Pulmonary Embolism in Sickle Cell Disease: A Case-Control Study.

Pulmonary embolism (PE) is a leading cause of morbidity and mortality in the U.S. We and others previously have shown that PE is increasingly detected with increasing use of spiral computerized tomography (CT), at lower severity of illness, suggesting earlier PE diagnosis. Although thrombosis is increased in those with sickle cell trait (Austin, Blood 2007), data are lacking on the prevalence and predictors of PE among individuals with sickle cell disease (SCD), in whom thrombosis may be driven by hemolysis-associated endothelial dysfunction and platelet aggregation.

We performed a case-control study to compare demographics, co-morbidity, severity of illness, and mortality in SCD cases with PE and SCD controls without PE, by analyzing statewide discharge data (2001-2006) from the Pennsylvania Health Care Cost Containment Council (PHC4). For this analysis “SCD” included ICD-9 codes for HbSS, HbS/C, HbS/thal, and HbS trait. Clinical and laboratory data were obtained on local SCD cases and controls from the Medical Archival Record System (MARS) at the University of Pittsburgh, using the same ICD-9 codes. Cases were matched by age within 5 years, race, gender, year of admission, and (for PHC4 data only) hospital system.

The prevalence of PE among SCD admissions, 2001-2006, was 119/ 20,847 (0.57%), increasing over the period by 41.2%, from 0.51% to 0.72%. By comparison, among non-SCD admissions, the prevalence of PE was 66,440/1,416,109 (4.7%), with a similar rate of increase, 54.0%, from 3.78% to 5.82% over the same period. As compared to controls without PE, SCD PE cases had a longer length of stay, 9 vs. 5 days (p=0.0006), greater severity of illness, two highest scores 11.1% vs. 0%, (p=0.0002), and a higher in-hospital mortality rate, 8.7% vs. 0% (p=0.0011). In the local sample (n=14 cases, n=28 controls), the majority of cases were evaluated by spiral CT scans (92.8%).

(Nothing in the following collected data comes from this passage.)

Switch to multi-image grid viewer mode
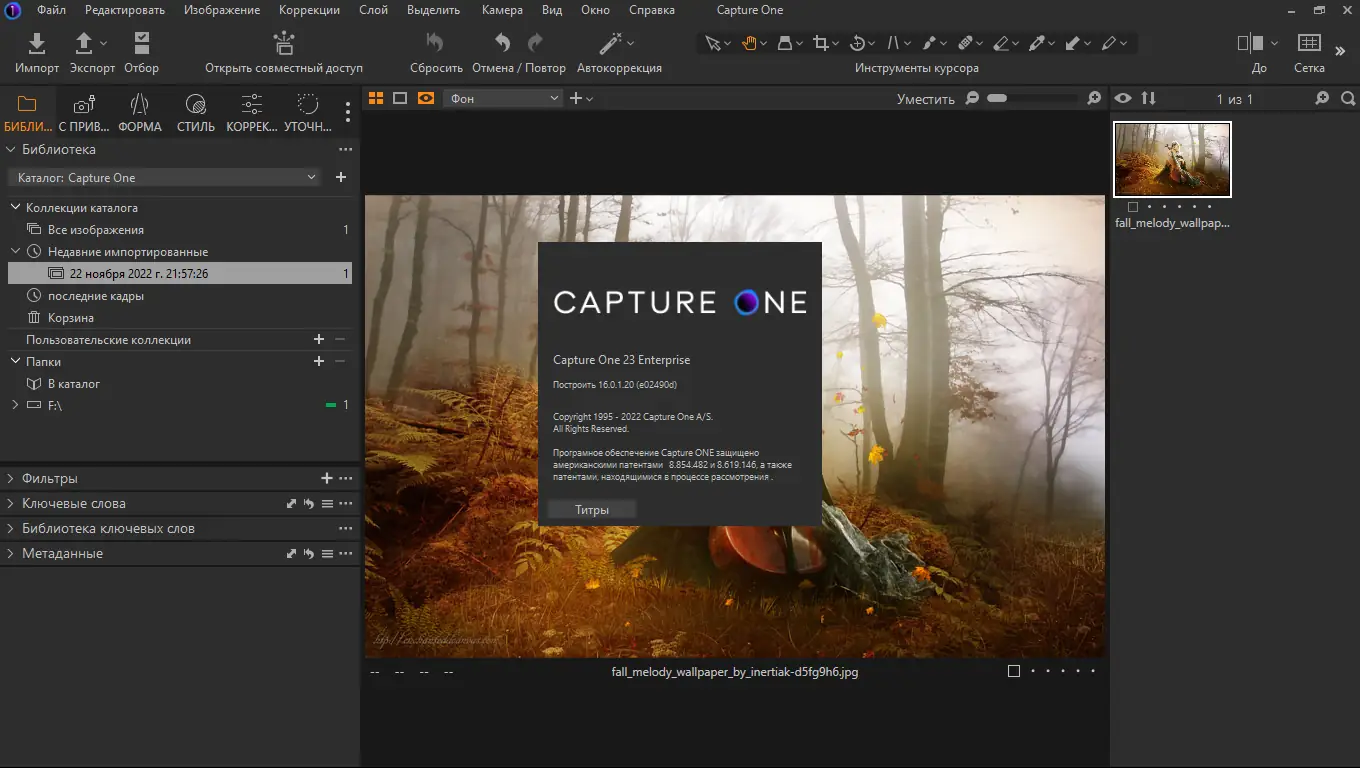[x=376, y=98]
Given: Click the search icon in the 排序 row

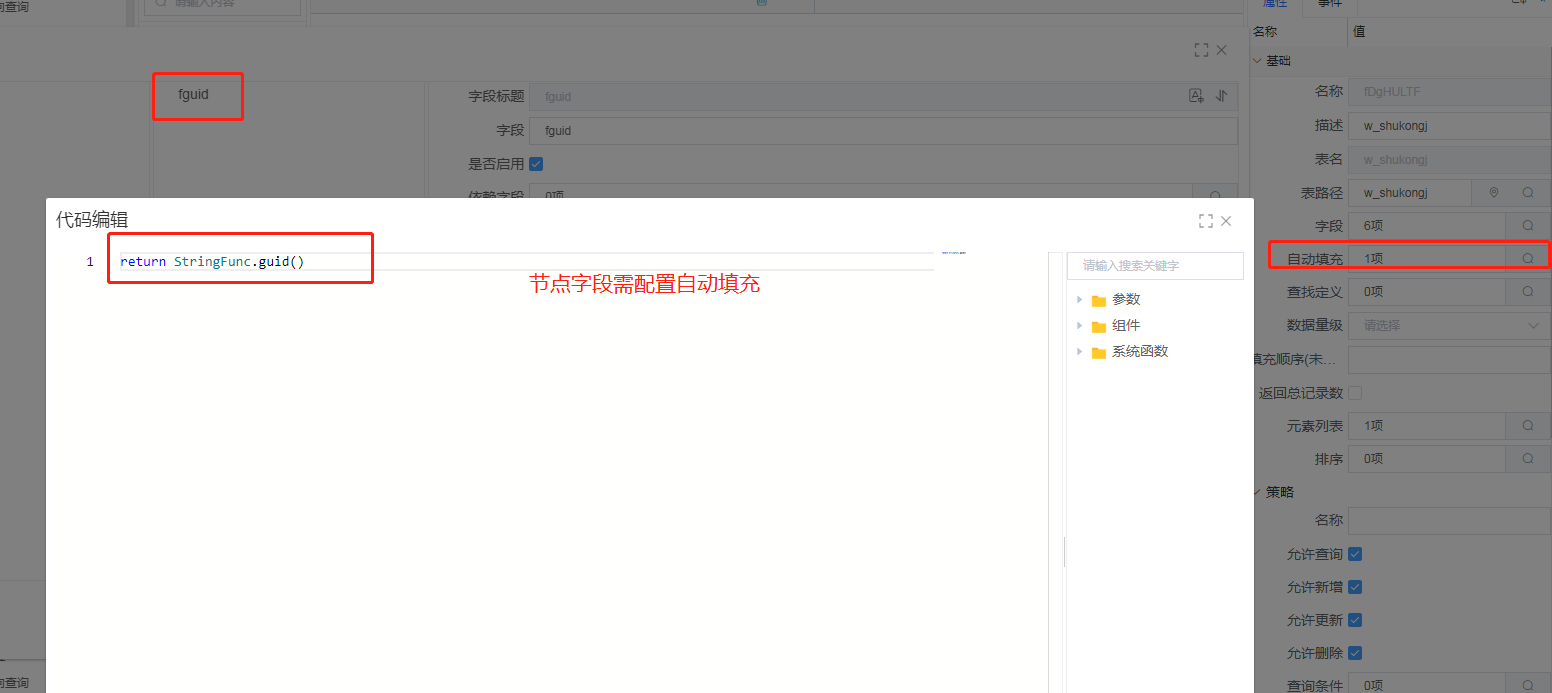Looking at the screenshot, I should (x=1527, y=459).
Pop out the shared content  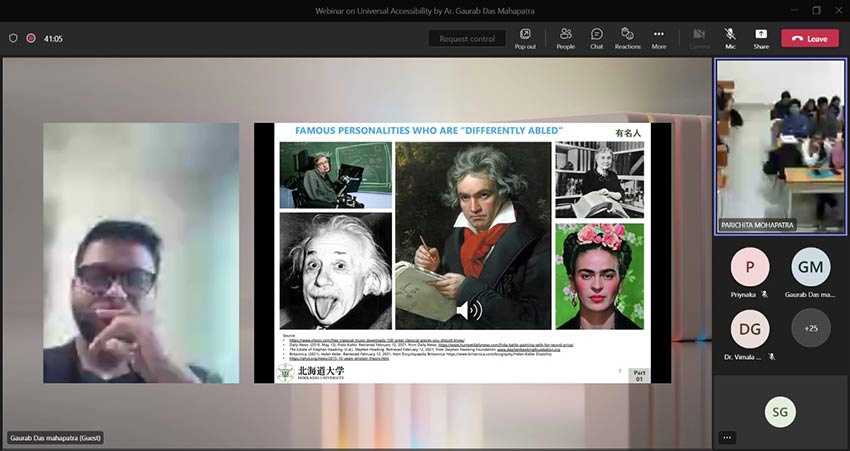[x=525, y=38]
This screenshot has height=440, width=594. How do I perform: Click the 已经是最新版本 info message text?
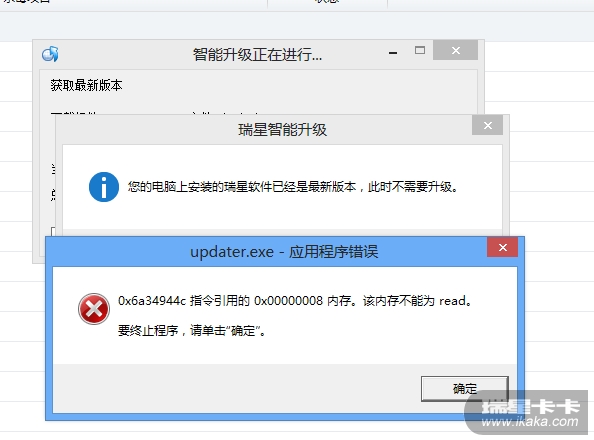(293, 186)
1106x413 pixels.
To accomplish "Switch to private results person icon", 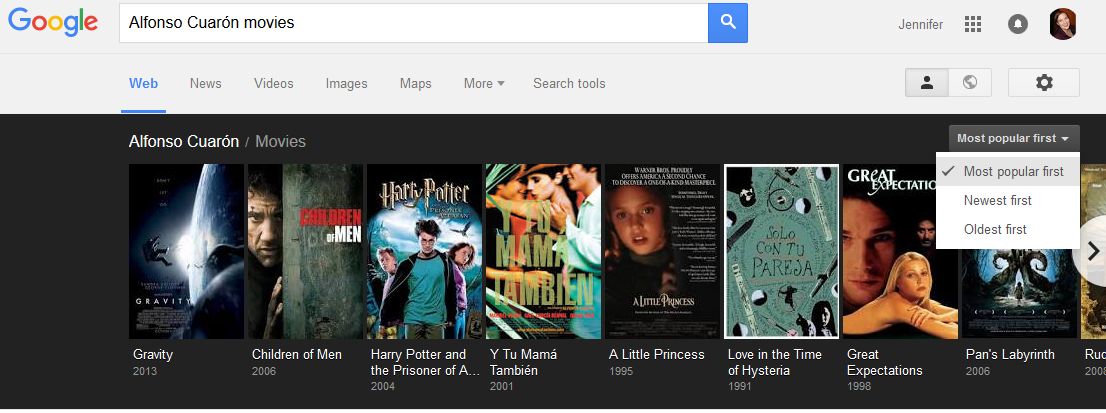I will [927, 83].
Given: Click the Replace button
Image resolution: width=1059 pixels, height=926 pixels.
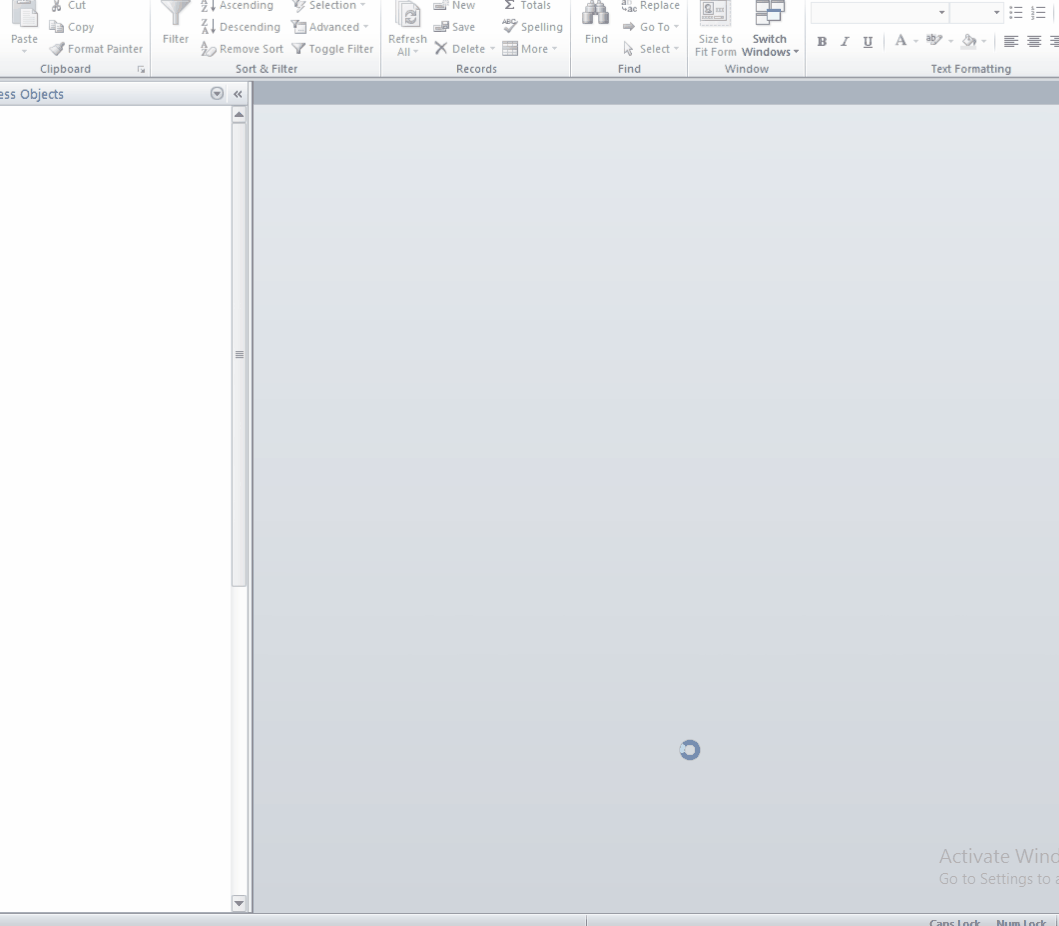Looking at the screenshot, I should click(650, 6).
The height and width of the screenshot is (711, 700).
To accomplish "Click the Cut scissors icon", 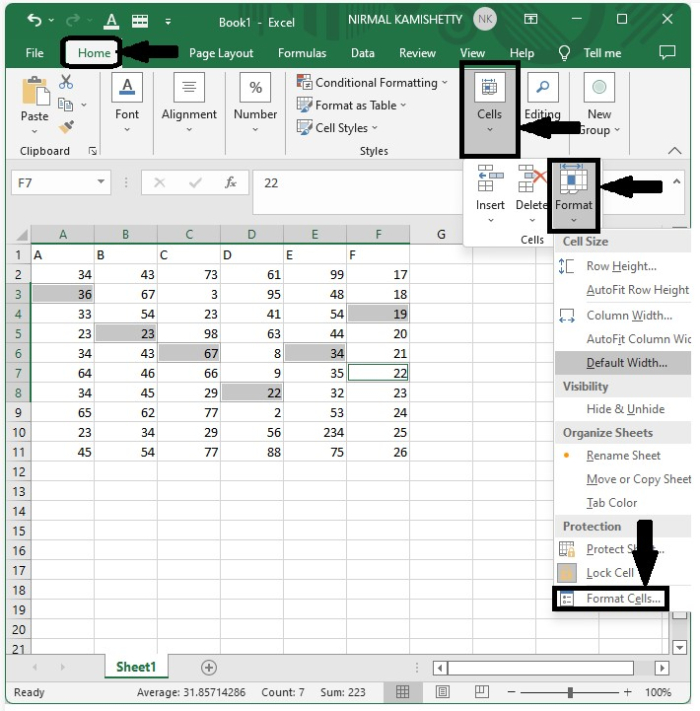I will click(x=66, y=82).

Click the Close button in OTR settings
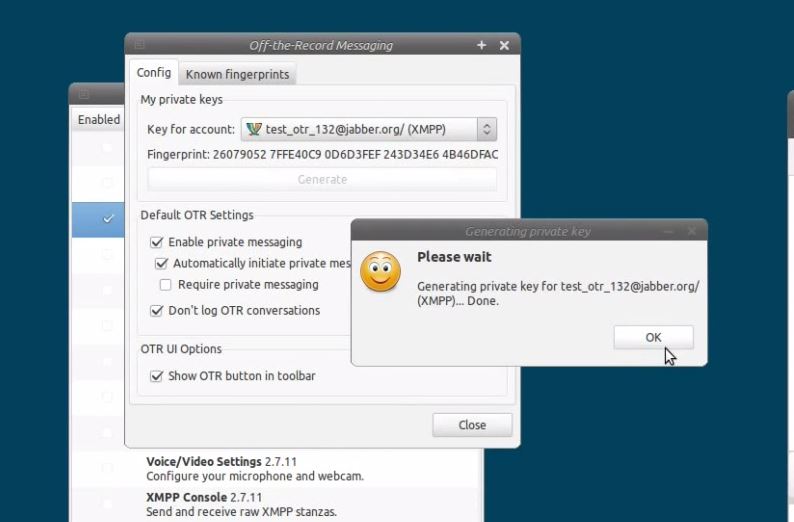pos(472,425)
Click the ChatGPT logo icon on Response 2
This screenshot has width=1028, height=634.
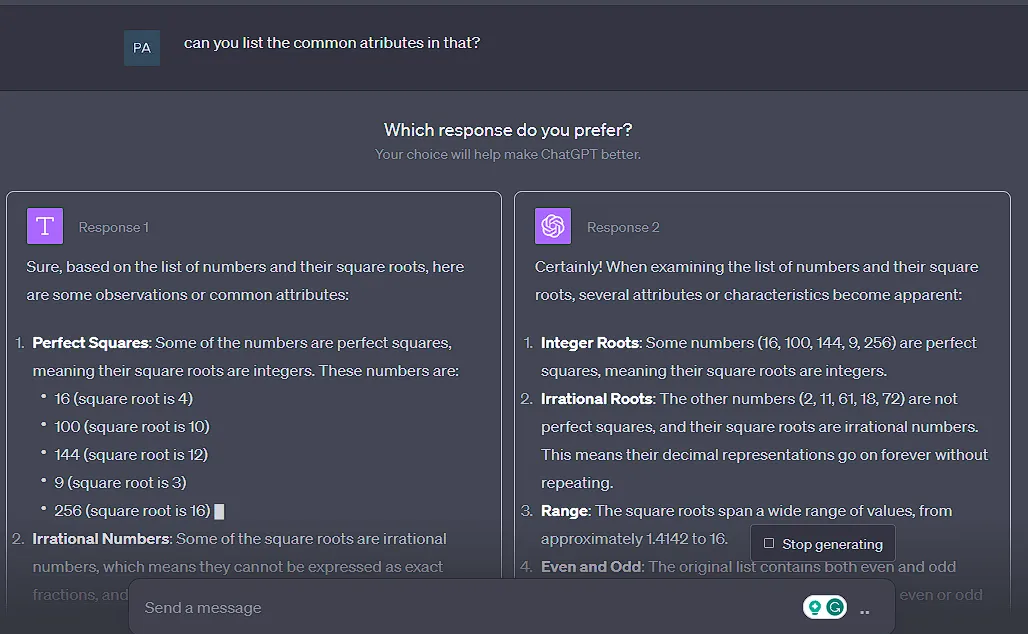point(554,226)
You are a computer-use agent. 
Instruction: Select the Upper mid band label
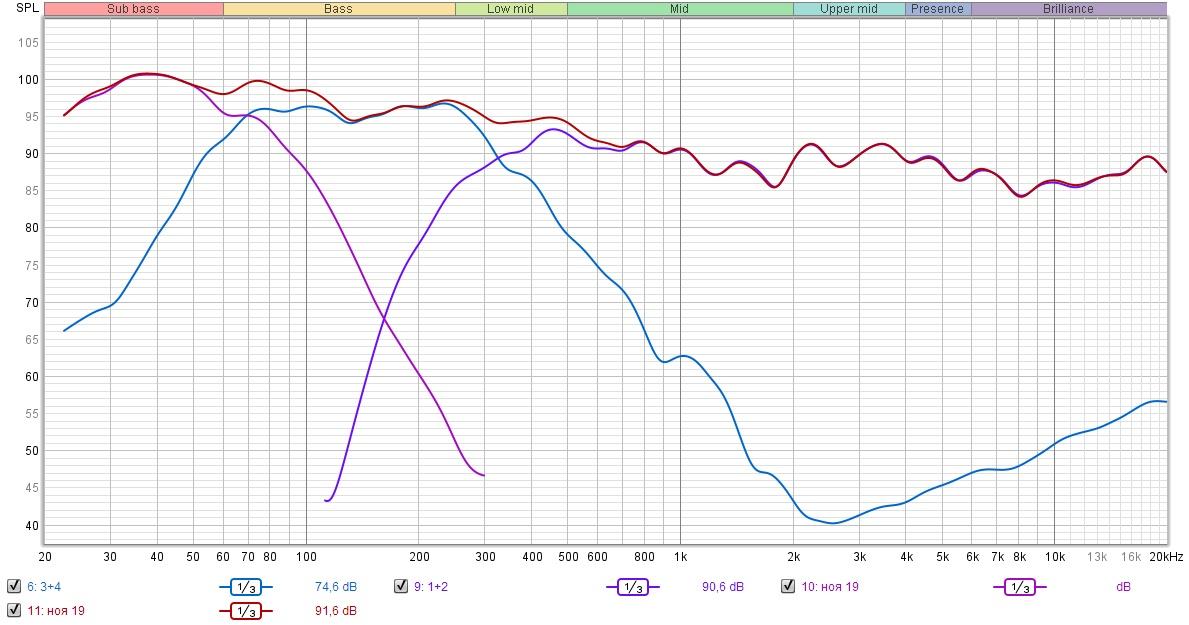click(x=848, y=9)
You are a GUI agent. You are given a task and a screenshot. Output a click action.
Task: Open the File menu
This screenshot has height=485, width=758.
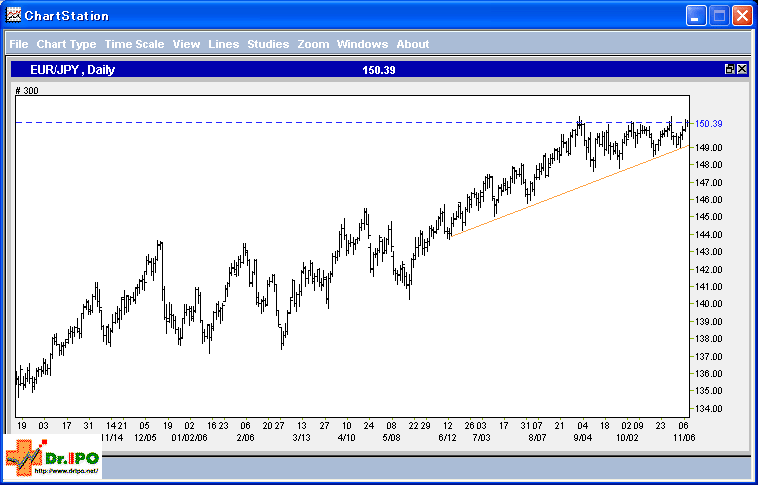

Co-morbidity rates were no greater in cases than controls, including pneumonia (p=0.227), heart failure (p=0.461), coronary symptoms (p=0.464), or stroke (p=0.183). Risk factors for thrombosis were also similar between groups, including estrogen use (p=0.461), obesity (p= 0.763), hyperlipidemia (p=0.106), hypertension (p=0.146), diabetes (p=0.276), smoking (p=0.069), HIV (p=1.000), and HCV (p=0.667). A similar proportion of cases and controls were in crisis, 35.7% each (p=0.888), and there were no differences in the proportion with HbSS, 35.7% vs. 46.4% (p=0.212), HbS/C, 14.3% vs. 0% (p=0.106), HbS/thal, 0% vs. 3.6% (p=0.667), and sickle trait, 50.0% each (p=1.000). Among cases, the degree of anemia (p=0.276), reticulocytosis (p=0.261), WBC (p=0.257) and platelet count (p=0.254) were similar to that of controls. There was no difference between groups in the proportion receiving hydroxyurea (p=0.167), iron chelation therapy (p=1.000), or red cell transfusions (p=0.262).

Rates of PE are increasing in hospitalized SCD patients in Pennsylvania, with greater severity of illness and higher mortality than in SCD patients without PE. The clinical and laboratory parameters, including severity of hemolysis measured, do not appear to be predictive of PE. Thus, prospective studies are needed to evaluate risk for PE by other markers of disease severity, including tests of platelet activation, tissue factor activity, and hemostatic activation, e.g. thrombospondin, von Willebrand factor, and ADAMTS13.

No relevant conflicts of interest to declare.